It’s now been well over a month since the expiration of Donald Trump’s self-imposed deadline for coming up with a list of candidates from which he would choose Supreme Court nominees, including the one he would name right away to fill the seat of the late Antonin Scalia. When asked about the list, Trump said he thought it would be ready to be released before the convention.
This is not a promise conservatives are going to let him ignore perpetually, and conversely, there’s no particular evidence he cares enough about constitutional law to make this a serious bone of contention.
But, in fact, conservative fears about Trump’s lack of fidelity to their supreme value of limited government could lead to demands for truly radical Court nominees who embrace the idea that right-wing judicial activism is needed to restrain the executive and legislative branches alike.
We are already hearing arguments from conservative legal circles that an atmosphere of lawlessness associated with the Court’s failure to kill Obamacare has contributed to the frustration and extremism reflected in Trump’s successful drive for the GOP presidential nomination. And some of the same critics point accusingly at Trump’s long-standing support for widespread use of the power of eminent domain as showing his contempt for property rights and willingness to use government aggressively.
So it’s not enough to say that conservative legal activists don’t trust Donald Trump any more than other conservatives do: They actually believe he’s a prime example of a politician that judges need to restrain without the deference to the political branches of government that conservatives used to believe in (and that Chief Justice John Roberts exhibited in allowing Obamacare to survive).
And thus: Regular old-school “judicial deference” conservatives like Roberts will not be acceptable to a lot of conservative opinion leaders, particularly coming from Trump. You can expect more and more demands for Justices who share the “constitutional conservative” belief in absolute property rights that permanently debar Congress and the president alike from enacting or administering social-welfare programs or business regulation. This was the philosophy supported by the Court during the early-20th-century period when a chain of decisions begun by Lochner v. United States stymied progressive legislation until FDR’s threat of court-packing and then turnover in justices forced its abandonment.

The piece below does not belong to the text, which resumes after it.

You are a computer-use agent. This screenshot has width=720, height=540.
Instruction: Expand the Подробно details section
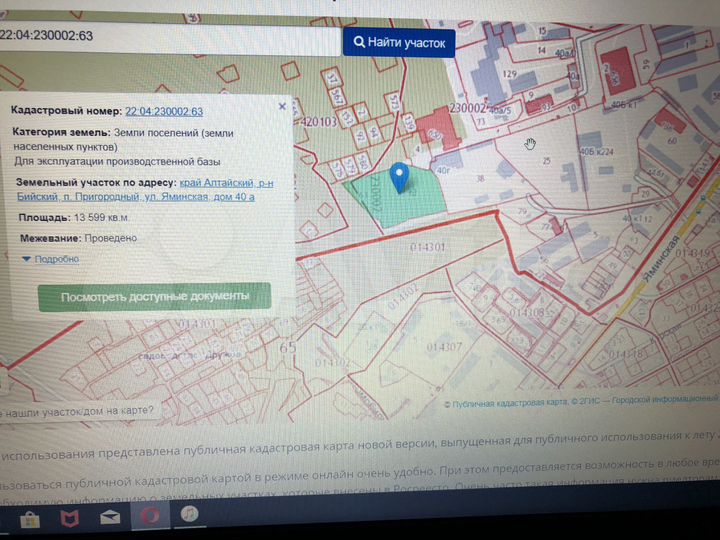click(x=51, y=259)
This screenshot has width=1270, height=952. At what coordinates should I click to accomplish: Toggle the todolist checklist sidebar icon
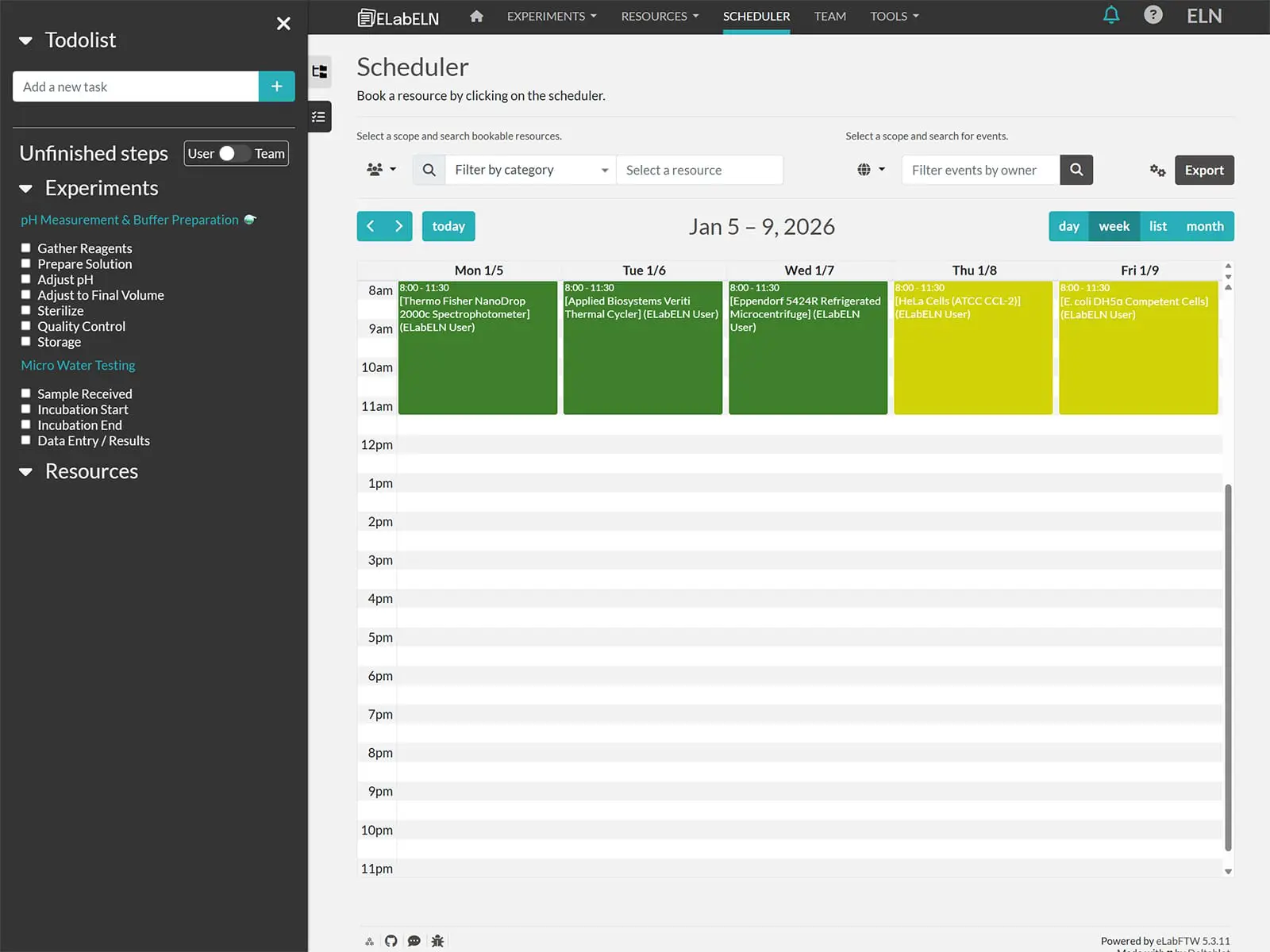[x=319, y=117]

There’s now a powerful movement in conservative legal circles to bring back Lochner, and there’s probably no quicker route to its restoration than a Trump administration trying to buy favor with those on the right who fear the Donald’s tyrannical tendencies.
If and when Trump releases his SCOTUS prospect list — which he’s promised he will prepare in consultation with the Heritage Foundation — there are a couple of names to look for in particular. One is Texas Supreme Court Justice Don Willet, an outspoken neo-Lochner advocate. Another is Utah Senator Mike Lee, who makes no bones about his belief that the New Deal was and is unconstitutional. And still another might be Lee’s best friend in the Senate, Ted Cruz, if he patches things up with Trump and decides the bench rather than the White House is his destiny.

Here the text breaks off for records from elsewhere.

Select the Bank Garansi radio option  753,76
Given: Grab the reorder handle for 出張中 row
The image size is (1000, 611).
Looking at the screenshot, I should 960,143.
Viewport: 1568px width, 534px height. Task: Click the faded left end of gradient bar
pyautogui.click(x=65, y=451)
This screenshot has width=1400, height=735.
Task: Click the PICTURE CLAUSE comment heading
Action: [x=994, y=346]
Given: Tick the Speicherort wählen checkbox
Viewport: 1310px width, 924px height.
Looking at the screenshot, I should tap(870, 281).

For progressives, the thing to comprehend is that there are worse things that could come from Trump Supreme Court nominations than the expected fifth vote to restrict or overturn Roe v. Wade or to cripple public-sector unions, terrible as either of those things would be. Precisely because Trump is a loose cannon, he may be convinced to promise his new conservative friends what they really want on the Court: Justices who want to turn the clock back not just to 1972, when abortion was illegal in most states, but to the early 1930s when what we think of as the social safety net was considered a radical and unconstitutional idea.